Getting used to the wild and unruly Albanian capital
12/11/2013 12:00 AM
12/11/2013 10:23 AM
Editor’s note: Carolyn Stevens spent a month in Albania to sing in the premiere of the opera “Tannhhäuser” by Richard Wagner.
It took me a while to get used to the sounds of the city. The tall apartment buildings echoing every noise, children screaming in the school, the calls to prayer at the mosque, the bells of the Orthodox cathedral, car alarms, street hawkers and a rooster’s incessant crowing. Albania’s capital Tirana is colorful, bustling and full of personality.
Albania, to me, seems a little unruly, as if it is still trying to figure itself out. But it is full of enthusiasm and potential. It has a fascinating history, having spent thousands of years conquered and occupied by every major empire, including the Greeks, Romans and Ottoman-Turks. The country’s national hero, George Kastrioti (more commonly known as Skanderbeg), defended his country against the Ottoman-Turks for 25 years almost single-handedly until he died of malaria. Albania gained its independence 101 years ago this Thanksgiving, thanks to the intervention of U.S. President Woodrow Wilson. The independent Albania has been led by a series of kings and governments until it came under the rule of dictator Enver Hoxha, whose regime kept it isolated from the world until 1992.
Since then, the country has had unrestrained capitalism, which is evident everywhere. In the midst of old, tile-roofed homes spring up hulking apartment buildings, some left unfinished because money ran out.

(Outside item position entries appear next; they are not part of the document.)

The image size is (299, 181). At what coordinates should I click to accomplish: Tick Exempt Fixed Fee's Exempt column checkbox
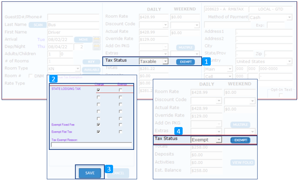(x=120, y=125)
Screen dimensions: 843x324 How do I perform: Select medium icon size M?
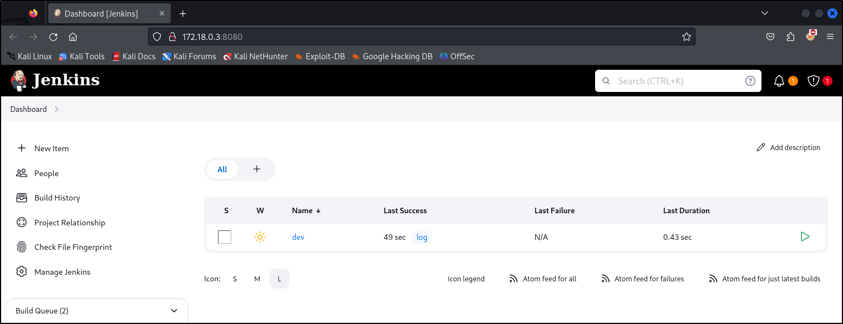[257, 279]
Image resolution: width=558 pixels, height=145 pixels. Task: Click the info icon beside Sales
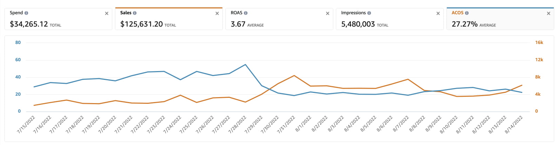point(135,13)
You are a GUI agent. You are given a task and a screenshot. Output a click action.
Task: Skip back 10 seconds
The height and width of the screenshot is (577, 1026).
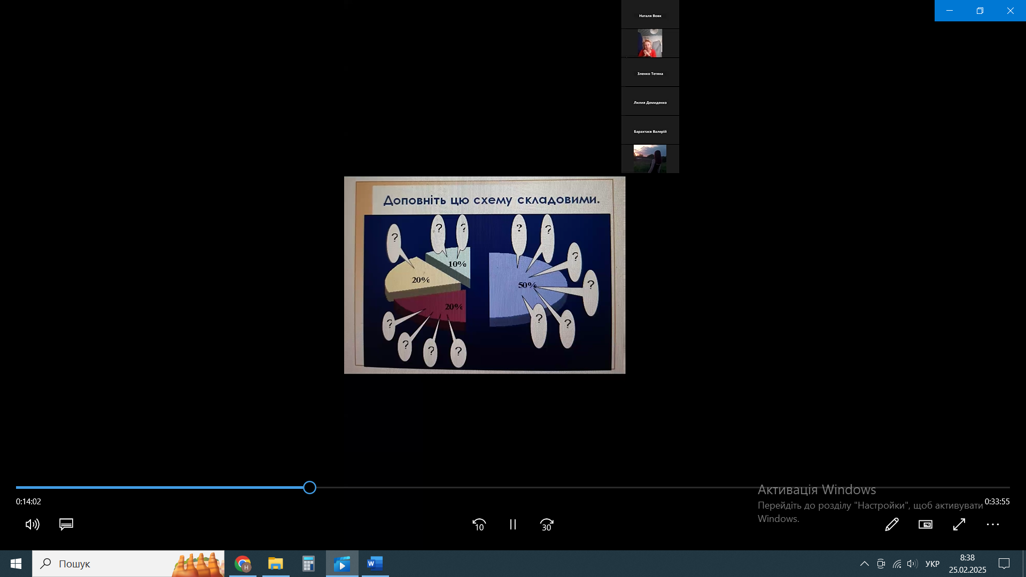(479, 525)
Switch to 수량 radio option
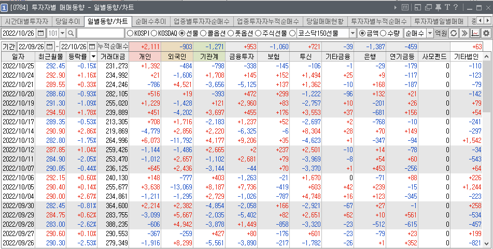This screenshot has width=493, height=249. point(383,33)
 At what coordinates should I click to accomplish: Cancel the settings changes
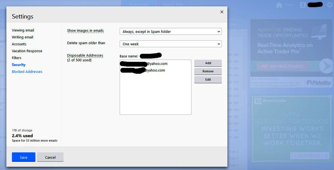click(50, 157)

Also apparent is how far Albania has come as a democracy. Albania made international news for its refusal to host the destruction of Syria’s chemical weapons. Protests raged in and around Tirana for weeks prior to the refusal. I watched the entire country come together to make its voice heard.
The language barrier was a bit of a problem for me. Most Albanians speak their native language and either Italian or English, and I was singing in a German opera with people of many nationalities. Fortunately, I was usually able to get by OK with my one chapter of Rosetta Stone Italian, six or so words of Albanian and good, though rusty, German. It is amazing how quickly it becomes completely normal to speak three to four languages in day.
Our entire trip was one wild ride after another, especially as we got close to the premiere of “Tannhäuser.” Two days before opening, we did not know if we had costumes. A few days before that, we were not sure if we would have projections and a painted set. No one was able to try out makeup or wigs until opening night. No publicity was done until five days before the performances.
But somehow, with the help of a news conference and a few all-nighters, we found ourselves on stage, singing our hearts out in front of a sold-out audience (including the German ambassador and 10 people from the U.S. Embassy) and national television cameras from the Republic of Kosovo.
We had a very successful run, punctuated by television interviews, minor emergencies and most of the cast getting sick (I spent most of the last performance huddled in my dressing room with the flu).
So, did our efforts really contribute to the cultural reintegration of Albania? I don’t know, but I am lucky to have had such a fascinating, wonderful experience. When the curtain went down on opening night, the people in the crowd were cheering but the ones on stage were crying and cheering even louder.